Work-related expenses revealed: Gen Y spending 150% more than Baby Boomer colleagues

Tom Watson

Monday 23 January 2017

Generation Y employees are spending over $200 more than the average Australian on getting ‘work ready’ each month, with costs such as travel, lunches and take away coffees proving the most expensive costs for workers.

Work-related expenses revealed: Gen Y spending 150% more than Baby Boomer colleagues

Research from ING Direct found that Gen Y workers are spending an average $794 per month ($9,528 per year), on work-related expenses, which is considerably higher than that spent each month by their average Australian ($591) or Baby Boomer ($320) colleagues.

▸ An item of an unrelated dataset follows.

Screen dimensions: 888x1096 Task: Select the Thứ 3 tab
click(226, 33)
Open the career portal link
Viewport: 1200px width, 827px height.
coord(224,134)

With the $9,528 per annum figure roughly equivalent to 11.5% of the average Australian wage, John Arnott, Executive Director of Customers at ING DIRECT, has encouraged Australians to look more closely at their expenses to find ways to save.

“We’re a nation of hard workers, but the expenses that come with going to work can add up,” he said. 

“From the cost of the daily commute, to barista coffees, take-away lunches, work-related grooming and work attire – a lot of the time we simply don’t consider the impact these expenses can have on our bank balance month-to-month.”

The research revealed that Australians spend a massive $39 billion each year on getting ‘work ready’, with travelling to and from work the biggest expense, costing $179 per month on average, followed by the amount spent on lunches ($129).

Australian workers also love to indulge their daily caffeine habits, spending an average $74 a month on coffee or energy drinks, with MIllennials particularly dependant with an average spend of almost $100.

“By being aware of how these costs can add up and taking proactive measures to switch habits, Australians can ensure they save more of their hard earned cash for themselves rather than spending it on actually going to work,” said Arnott.

“For example, use public transport to avoid tolls and parking costs, or strategically shop for work attire by hitting the shops in the sales. Simple switches can make a big difference to your bank balance each month.”


Three tips for trimming your work expenses

  • Transport - Switching to public transport instead of driving may seem like a hassle, but think of the potential savings on petrol, tolls and parking. Better yet, if you have flexible work times why not make use of the financial incentives for making your journey ‘off peak? (Hint: both the Opal network in Sydney and Myki in Melbourne offer discounts for off peak transport). You could even try a ‘$0 transport spend day’ once a week by walking/running/cycling to work if you live close enough.
  • Coffee - With Australians spending over $6.5 billion a year on their takeaway coffee habits, it’s definitely time to find some ways to cut the price of your daily fix. First of all, make sure you’re using that loyalty card - even if you’re only getting one free coffee in ten, that cappuccino you usually pay $4 for becomes $3.60. Is there a cafe a bit further down the road which does your flat white for $3.50 instead of the $4 they charge in your building? Well get some fresh air and save. To find out how much your coffee habit is really costing you, check out the Mozo vice calculator.
  • Lunch - Pack your own lunch to save big time while keeping things healthy! One big cook on a Sunday afternoon could set you up with lunches for the whole week, so you won’t have to spend at all during the week. For example, a beef stir fry with five vegies could set you back just over $20 for five lunches, compared to $15 for just one BLT at that cafe downstairs.